#### [TASK]
Your task is to set down the line containing "Instruction: View Sky" and every later line of the entries, word for word, including the last.

#### [DATA UNDER STUDY]
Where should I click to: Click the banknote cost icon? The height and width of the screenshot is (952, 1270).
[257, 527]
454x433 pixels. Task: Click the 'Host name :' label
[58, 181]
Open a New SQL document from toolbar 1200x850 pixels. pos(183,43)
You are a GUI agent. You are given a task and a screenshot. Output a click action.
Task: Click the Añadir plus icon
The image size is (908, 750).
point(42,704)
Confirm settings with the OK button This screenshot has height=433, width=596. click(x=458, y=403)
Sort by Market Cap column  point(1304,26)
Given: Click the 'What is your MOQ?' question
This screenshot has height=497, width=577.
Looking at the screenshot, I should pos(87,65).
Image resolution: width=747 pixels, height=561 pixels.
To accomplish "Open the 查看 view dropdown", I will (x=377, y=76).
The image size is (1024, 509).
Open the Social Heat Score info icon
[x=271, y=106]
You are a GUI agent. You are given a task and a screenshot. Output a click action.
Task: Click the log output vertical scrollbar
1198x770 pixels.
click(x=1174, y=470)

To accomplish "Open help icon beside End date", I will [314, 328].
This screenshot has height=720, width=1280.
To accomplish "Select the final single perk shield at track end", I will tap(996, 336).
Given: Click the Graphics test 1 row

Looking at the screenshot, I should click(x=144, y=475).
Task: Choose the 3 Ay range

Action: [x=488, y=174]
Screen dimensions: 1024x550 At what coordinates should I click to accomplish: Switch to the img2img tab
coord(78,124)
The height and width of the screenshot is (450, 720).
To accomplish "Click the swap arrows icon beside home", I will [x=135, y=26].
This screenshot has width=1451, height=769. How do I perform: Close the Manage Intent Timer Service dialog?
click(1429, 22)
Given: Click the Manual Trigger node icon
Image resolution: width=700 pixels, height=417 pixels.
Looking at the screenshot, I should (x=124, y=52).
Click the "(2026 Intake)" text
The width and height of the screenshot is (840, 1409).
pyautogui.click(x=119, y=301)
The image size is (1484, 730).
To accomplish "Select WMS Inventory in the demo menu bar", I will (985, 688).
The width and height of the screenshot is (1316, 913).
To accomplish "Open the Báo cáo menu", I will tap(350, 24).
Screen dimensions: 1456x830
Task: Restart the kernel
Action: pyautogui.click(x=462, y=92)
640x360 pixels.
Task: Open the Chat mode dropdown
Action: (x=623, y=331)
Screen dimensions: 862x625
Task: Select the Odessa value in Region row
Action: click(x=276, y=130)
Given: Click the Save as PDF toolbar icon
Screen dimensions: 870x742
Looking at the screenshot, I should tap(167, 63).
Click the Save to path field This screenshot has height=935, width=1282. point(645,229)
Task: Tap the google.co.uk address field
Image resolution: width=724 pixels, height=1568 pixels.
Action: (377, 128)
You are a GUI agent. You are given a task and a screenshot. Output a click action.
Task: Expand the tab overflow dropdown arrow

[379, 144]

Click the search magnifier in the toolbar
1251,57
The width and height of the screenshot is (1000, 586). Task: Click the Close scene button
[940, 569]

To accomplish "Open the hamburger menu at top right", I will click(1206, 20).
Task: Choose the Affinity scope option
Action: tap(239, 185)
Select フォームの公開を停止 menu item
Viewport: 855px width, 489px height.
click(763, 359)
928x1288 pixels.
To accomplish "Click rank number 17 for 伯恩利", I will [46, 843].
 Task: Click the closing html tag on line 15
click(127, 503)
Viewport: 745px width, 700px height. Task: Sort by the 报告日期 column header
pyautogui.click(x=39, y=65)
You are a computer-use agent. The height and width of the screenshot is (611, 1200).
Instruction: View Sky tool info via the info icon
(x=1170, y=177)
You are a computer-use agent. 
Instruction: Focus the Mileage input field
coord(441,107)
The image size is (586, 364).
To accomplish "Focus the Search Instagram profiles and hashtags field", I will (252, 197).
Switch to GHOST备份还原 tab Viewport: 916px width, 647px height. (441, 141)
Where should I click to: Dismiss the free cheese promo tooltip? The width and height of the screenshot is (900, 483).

#### [EXERCISE RESPONSE]
Instruction: View Sky tool info via the info icon
(x=1170, y=177)
You are a computer-use agent. 
Instruction: Focus the Mileage input field
coord(441,107)
The image size is (586, 364).
To accomplish "Focus the Search Instagram profiles and hashtags field", I will (252, 197).
Switch to GHOST备份还原 tab Viewport: 916px width, 647px height. (441, 141)
Where should I click to: Dismiss the free cheese promo tooltip? The width and height of the screenshot is (900, 483).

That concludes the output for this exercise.